#### Tujuan Latihan
Tulis ulang bagian teks tentang hakikat perkawinan, mulai dari "Buddha pernah berkata" dan berlanjut hingga "dari yang lain.". Tukar "kemurahan hati" dengan "kedermawanan".

Dasar dari hubungan suami istri adalah Maitri (Cinta kasih), dan kata Maitri itu merujuk pada Mitra atau sahabat.  Jadi sesungguhnya suami istri itu adalah layaknya dua orang sahabat/mitra, harapannya tentu adalah sahabat baik/kalyanamitra.  Yang saling mendukung, saling menguatkan, berbagi suka dan duka bersama.  Itulah sesungguhnya hakikat perkawinan itu sendiri.  Kebahagiaan dan juga kesejahteraan akan muncul dengan sendirinya apabila kedua pasangan bisa saling mendukung, saling membantu dalam mengarungi kehidupan yang penuh duka ini bersama-sama.

 

Buddha pernah berkata dalam Anguttara Nikaya II,62 : Apabila sepasang suami istri ingin bersama dalam kehidupan ini maupun kehidupan mendatang, hendaknya memiliki empat hal, yakni : setara dalam keyakinan (samma saddha); setara dalam moralitas (samma sila); setara dalam kemurahan hati (samma caga); setara dalam kebijaksanaan (samma panna).  Jadi sekali lagi, kesetaraan suami dan istri sangat ditekankan, bukan satu lebih tinggi dari yang lain.

#### Data Tersedia
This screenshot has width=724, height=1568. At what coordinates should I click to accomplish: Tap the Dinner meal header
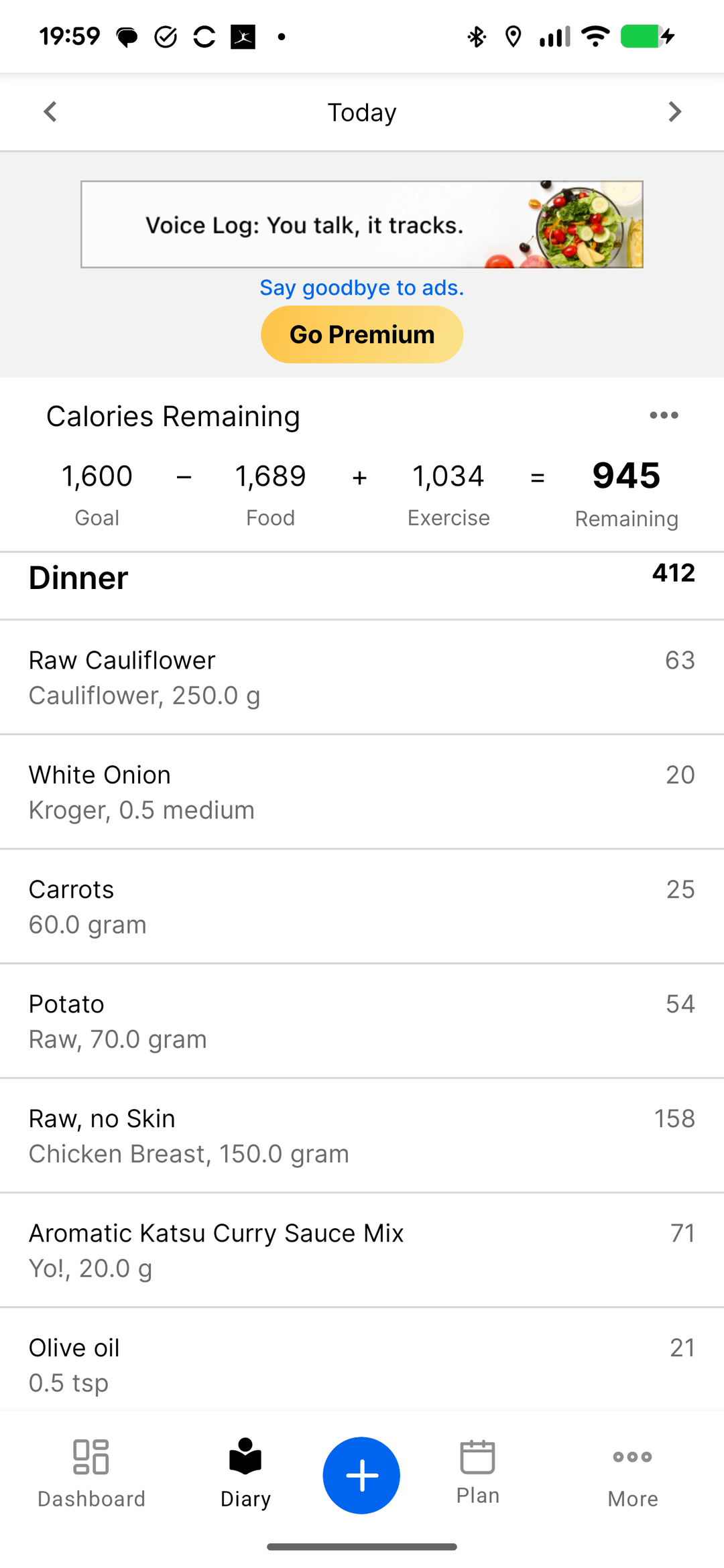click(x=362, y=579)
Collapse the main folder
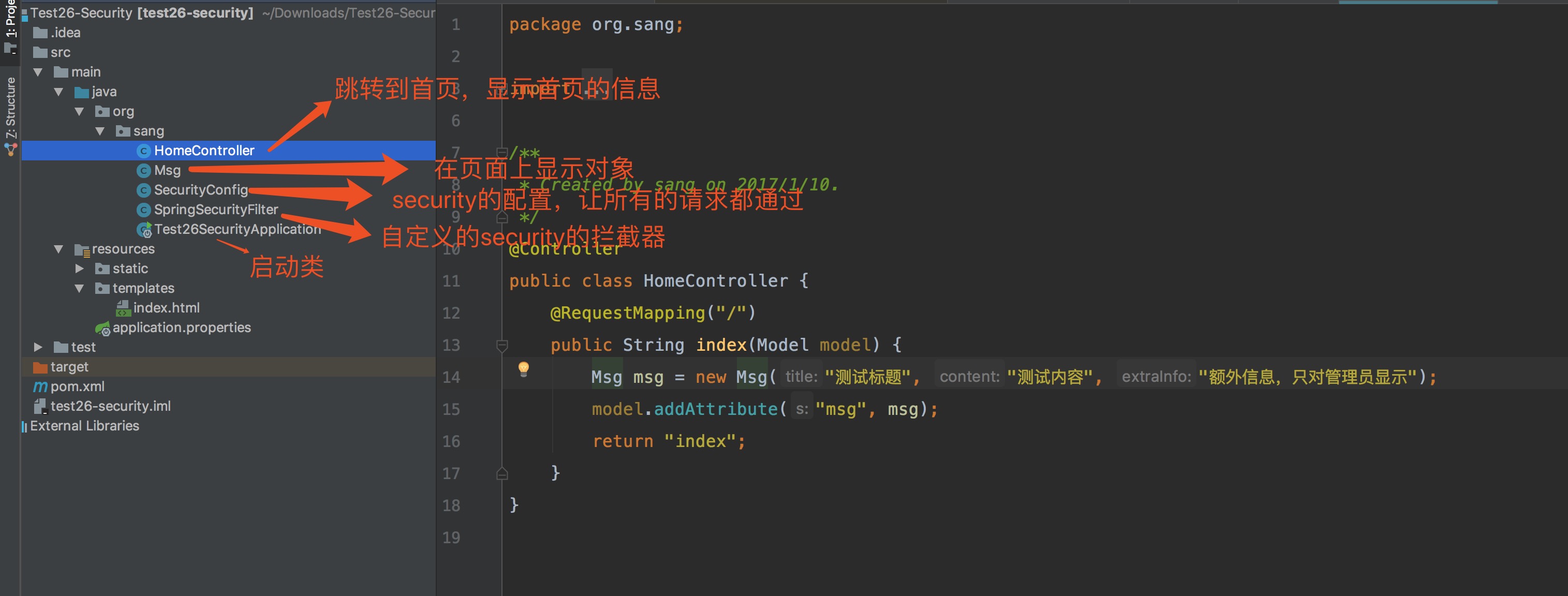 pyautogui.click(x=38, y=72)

#### Jawaban Latihan
Buddha pernah berkata dalam Anguttara Nikaya II,62 : Apabila sepasang suami istri ingin bersama dalam kehidupan ini maupun kehidupan mendatang, hendaknya memiliki empat hal, yakni : setara dalam keyakinan (samma saddha); setara dalam moralitas (samma sila); setara dalam kedermawanan (samma caga); setara dalam kebijaksanaan (samma panna).  Jadi sekali lagi, kesetaraan suami dan istri sangat ditekankan, bukan satu lebih tinggi dari yang lain.